*Passage for review:*
.....
This chapter covers:
Data structures are among the most important concepts in programming, as well as in everyday life. The world as we see it is itself a huge data structure composed of simpler data structures, which are in turn composed of simpler structures. Each time we try to model something, be it objects or facts, we end up with data structures. There are many types of data structures. In computing, data structures are generally represented as a whole by the term collections. A collection is a group of data items that have some relation to each other. In the simplest form, this relation is the fact that they belong to the same group.
How to classify data collections
Data collections can be classified from many different points of view. You can classify data collections as linear, associative, and graph:
Different types of lists
In this chapter, we’ll focus on the most common type of linear collections, the list. The list is the most used data structure in functional programming, so it’s generally used to teach functional programming concepts. Be aware, however, that what you’ll learn in this chapter is not specific to lists but is shared by many other data structures (which may not be collections).
Lists can be further classified based on several different aspects, including the following:
Figure 5.1 shows different types of lists offering different kinds of access. Note that this figure shows the principle behind each type of list, but not the way the lists are implemented.
Figure 5.1. Different types of lists offer different types of access to their elements.
Relative expected list performance
One very important criterion when choosing a type of list is the expected performance for various kinds of operations. Performance is often expressed in Big O notation. This notation is mainly used in mathematics, but when used in computing, it indicates the way the complexity of an algorithm changes when responding to a change of input size. When used to characterize the performance of list operations, this notation shows how the performance varies as a function of the length of the list. For example, consider the following performances:
It would be ideal to create a data structure with O(1) performance for all types of operations. Unfortunately, this has not been found possible yet. Each type of list offers different performance for different operations. Indexed lists offer O(1) performance for data retrieval and near to O(1) for insertion. The singly linked list offers O(1) performance for insertion and retrieval on one end, and O(n) for the other end. Choosing the best structure is a compromise. Most often, you’ll seek O(1) performance for the most frequent operations, and you’ll have to accept O(log(n)) or even O(n) for some operations that don’t occur very often.
Be aware that this way of measuring performance has a real meaning for structures that can be scaled infinitely. This is not the case for the data structures we manipulate, because your structures are limited in size by the available memory. A structure with O(n) access time might always be faster than another one with O(1) due to this size limit. If the time for one element is much smaller for the first structure, its memory limitation may prevent the second from showing its benefits. It’s often better to have O(n) performance with an access time of 1 nanosecond to one element than O(1) with an access time of 1 millisecond. (The latter will be faster than the former only for sizes over 1,000,000 elements.)
.....
*Exercise tasks:*
A – Copy out the entries in the stretch from the line containing "coordinates (118, 451)." through the line containing "What do you see at coordinates (281, 245)", reproducing each line without changes.
B – Continue the passage on data structures and list performance, starting right after its last sentence.
The passage on data structures and the entries are separate, unrelated material.

*Material provided:*
.....
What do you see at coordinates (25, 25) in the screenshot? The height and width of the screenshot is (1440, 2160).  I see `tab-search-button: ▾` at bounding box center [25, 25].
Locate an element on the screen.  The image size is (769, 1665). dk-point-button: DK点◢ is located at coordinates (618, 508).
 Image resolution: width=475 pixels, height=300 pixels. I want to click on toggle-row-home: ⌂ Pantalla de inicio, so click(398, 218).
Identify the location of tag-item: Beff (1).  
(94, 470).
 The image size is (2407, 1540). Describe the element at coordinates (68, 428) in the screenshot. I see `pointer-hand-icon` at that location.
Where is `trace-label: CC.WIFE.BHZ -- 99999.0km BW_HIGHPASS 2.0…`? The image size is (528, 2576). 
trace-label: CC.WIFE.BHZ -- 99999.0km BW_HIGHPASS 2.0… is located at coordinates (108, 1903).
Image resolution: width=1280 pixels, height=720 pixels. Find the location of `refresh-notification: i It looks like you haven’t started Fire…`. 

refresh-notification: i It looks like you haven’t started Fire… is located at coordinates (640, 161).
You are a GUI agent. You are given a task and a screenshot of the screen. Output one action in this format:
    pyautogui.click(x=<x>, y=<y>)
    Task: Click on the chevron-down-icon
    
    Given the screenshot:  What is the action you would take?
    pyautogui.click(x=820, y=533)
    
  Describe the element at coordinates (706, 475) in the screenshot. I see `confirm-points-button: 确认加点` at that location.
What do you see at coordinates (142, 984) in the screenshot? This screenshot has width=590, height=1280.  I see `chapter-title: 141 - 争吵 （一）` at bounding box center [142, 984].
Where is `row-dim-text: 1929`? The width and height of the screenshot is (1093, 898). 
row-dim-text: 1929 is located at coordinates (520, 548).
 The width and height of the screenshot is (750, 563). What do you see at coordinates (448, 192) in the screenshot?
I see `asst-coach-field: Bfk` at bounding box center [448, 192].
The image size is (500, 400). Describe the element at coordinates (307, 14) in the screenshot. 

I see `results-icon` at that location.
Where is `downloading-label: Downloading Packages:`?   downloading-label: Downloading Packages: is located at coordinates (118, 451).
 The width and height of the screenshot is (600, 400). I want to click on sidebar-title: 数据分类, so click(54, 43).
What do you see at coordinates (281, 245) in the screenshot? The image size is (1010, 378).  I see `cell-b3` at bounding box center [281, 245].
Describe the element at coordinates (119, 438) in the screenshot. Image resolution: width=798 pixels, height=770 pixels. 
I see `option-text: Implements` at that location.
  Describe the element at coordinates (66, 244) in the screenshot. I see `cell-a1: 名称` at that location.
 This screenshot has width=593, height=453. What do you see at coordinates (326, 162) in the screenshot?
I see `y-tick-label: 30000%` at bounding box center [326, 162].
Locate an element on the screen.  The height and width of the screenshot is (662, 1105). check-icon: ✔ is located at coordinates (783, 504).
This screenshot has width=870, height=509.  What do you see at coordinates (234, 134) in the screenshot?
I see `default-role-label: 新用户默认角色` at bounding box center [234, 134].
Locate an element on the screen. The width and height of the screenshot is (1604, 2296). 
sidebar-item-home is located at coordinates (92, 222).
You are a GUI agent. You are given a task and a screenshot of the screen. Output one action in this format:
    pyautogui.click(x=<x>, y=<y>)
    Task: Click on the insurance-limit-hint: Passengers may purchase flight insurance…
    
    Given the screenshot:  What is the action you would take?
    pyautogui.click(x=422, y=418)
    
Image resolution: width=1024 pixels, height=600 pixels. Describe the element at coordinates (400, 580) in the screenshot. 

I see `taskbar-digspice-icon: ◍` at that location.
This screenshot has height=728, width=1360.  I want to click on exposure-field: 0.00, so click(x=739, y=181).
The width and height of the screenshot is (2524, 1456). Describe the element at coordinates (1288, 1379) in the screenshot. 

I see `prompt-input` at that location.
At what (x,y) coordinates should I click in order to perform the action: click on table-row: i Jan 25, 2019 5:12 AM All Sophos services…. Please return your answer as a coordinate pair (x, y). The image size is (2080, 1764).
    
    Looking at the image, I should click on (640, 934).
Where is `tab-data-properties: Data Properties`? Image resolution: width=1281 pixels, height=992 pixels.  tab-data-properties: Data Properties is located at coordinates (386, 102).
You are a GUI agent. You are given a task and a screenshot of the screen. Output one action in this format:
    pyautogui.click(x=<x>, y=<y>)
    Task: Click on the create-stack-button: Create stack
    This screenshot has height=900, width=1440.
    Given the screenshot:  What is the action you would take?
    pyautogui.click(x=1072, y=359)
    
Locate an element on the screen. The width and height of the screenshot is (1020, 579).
.....
*Answers to the exercise:*
A –
Where is `downloading-label: Downloading Packages:`?   downloading-label: Downloading Packages: is located at coordinates (118, 451).
 The width and height of the screenshot is (600, 400). I want to click on sidebar-title: 数据分类, so click(54, 43).
What do you see at coordinates (281, 245) in the screenshot? The image size is (1010, 378).  I see `cell-b3` at bounding box center [281, 245].

B –
Trading time against memory space, and time against complexity
You just saw that choosing an implementation for a data structure is generally a question of trading time against time. You’ll choose an implementation that’s faster on some operations, but slower on others, based on which operations are the most frequent. But there are other trading decisions to make.
Imagine you want a structure from which elements can be retrieved in sorted order, the smallest first. You might choose to sort the elements on insertion, or you might prefer to store them as they arrive and search for the smallest on retrieval only. One important criterion for making the decision would be whether the retrieved element is systematically removed from the structure. If not, it might be accessed several times without removal, so it would probably be better to sort the elements at insertion time, in order to avoid sorting them several times on retrieval. This use case corresponds to what’s called a priority queue, in which you’re waiting for a given element. You might test the queue many times until the expected element is returned. Such a use case requires that elements be sorted at insertion time.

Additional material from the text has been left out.